Tarefa A
Transcreva sem qualquer alteração as linhas das entradas que começam na linha que contém "You are a computer-use agent." e seguem até o fim das entradas, incluindo ambas as extremidades. Omita as imagens na resposta.

Trecho fornecido
As normas dessa denominação determina que o vinho deve ser
composto de, pelo menos, 70% de Malbec, sendo o restante feito com a tânica
Tannat e a macia Merlot. A Cabernet Sauvignon e a Cabernet Franc não são
permitidas. O vinho é bastante escuro e encorpado, com boa fruta e mais austero
e seco do que o Malbec argentino. Dependendo da sub-região, pode ser mais leve
e para consumo mais precoce, ou mais estruturado e passível de longa guarda.
E agora finalmente o vinho!
Na taça um lindo e envolvente vermelho rubi intenso, quase
escuro, com alguns reflexos violáceos, além de lágrimas grossas e abundantes,
desenhando as paredes do copo.
No nariz traz notas de frutas negras, tais como cereja e
groselha negra, com algum toque terroso e de tabaco, couro revelando alguma
rusticidade.
Na boca é seco, as frutas se fazem presentes, mas não em
evidência, com alguma estrutura graças a Malbec, mas macio e fácil de degustar
certamente pelo tempo de safra bem como o percentual da Merlot que o torna
versátil. Apresenta taninos presentes e pronunciados, mas domados, com acidez
média, percebendo também o couro com um final de média persistência.
Mais uma página da minha história de um simples enófilo foi
escrita de forma singular. Degustar um vinho a base da casta Malbec de Cahors,
o berço da Malbec, foi uma experiência sensorial relevante e especial. Uma
página foi escrita, mas tenho a avidez, a necessidade de que novos capítulos
sejam escritos e que venham novos rótulos da emblemática e tradicional Cahors
para que possamos desbravá-la por intermédio de sua bebida, do líquido nobre e
poético, que inspira, que nos traz o prazer sensorial que proporciona o mais
puro e genuíno deleite. Carte Noire trouxe para mim uma nova percepção, uma
nova personificação da Malbec que não conhecia, com a estrutura, as notas de
frutas maduras, a rusticidade e a plenitude de um vinho que, mesmo com seus 8
anos de vida, se revelou pleno e vivo, como a história de sua região, que,
embora não tenha a fama da Malbec argentina, onde ganhou um novo lar e uma nova
concepção, mostra ainda que tradição e modernidade está, a cada dia, fazendo
Cahors renascer e mostrar toda a sua força e importância, com vinhos de muita
tipicidade. Tem 12% de teor alcoólico.

Tarefa B
Traduza para o inglês a seguinte frase do trecho sobre o vinho de Cahors: "O vinho é bastante escuro e encorpado, com boa fruta e mais austero e seco do que o Malbec argentino."

Materiais fornecidos
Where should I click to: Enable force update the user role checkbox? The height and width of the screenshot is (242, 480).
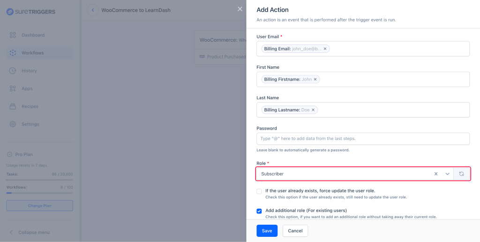[x=259, y=191]
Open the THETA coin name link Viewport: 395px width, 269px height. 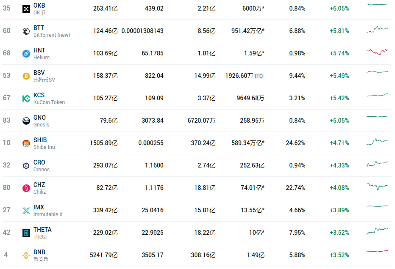tap(42, 230)
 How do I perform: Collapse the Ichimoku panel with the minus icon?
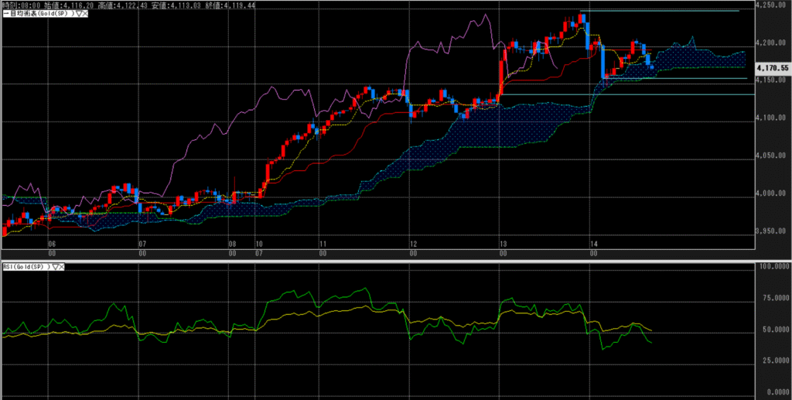pyautogui.click(x=4, y=15)
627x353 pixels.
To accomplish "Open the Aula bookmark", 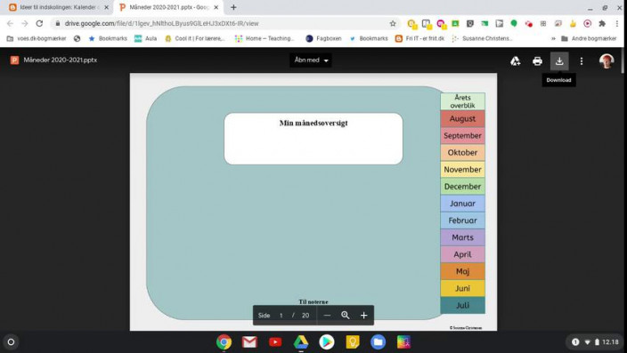I will click(x=145, y=39).
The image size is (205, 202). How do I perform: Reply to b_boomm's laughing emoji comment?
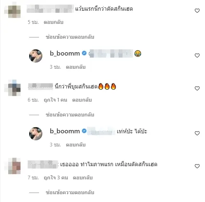tap(76, 67)
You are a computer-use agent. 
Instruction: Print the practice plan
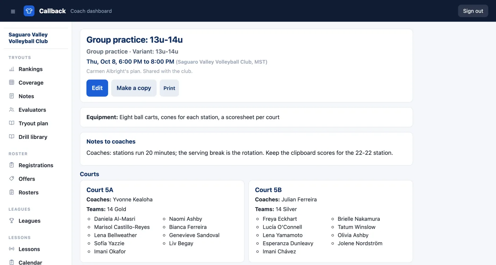coord(169,88)
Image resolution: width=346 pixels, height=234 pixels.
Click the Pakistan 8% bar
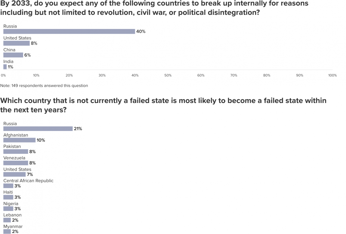coord(16,151)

Resposta escrita A
You are a computer-use agent. 
Instruction: Print the practice plan
coord(169,88)
Image resolution: width=346 pixels, height=234 pixels.
Click the Pakistan 8% bar
coord(16,151)

Resposta escrita B
The wine is quite dark and full-bodied, with good fruit, and more austere and dry than Argentine Malbec.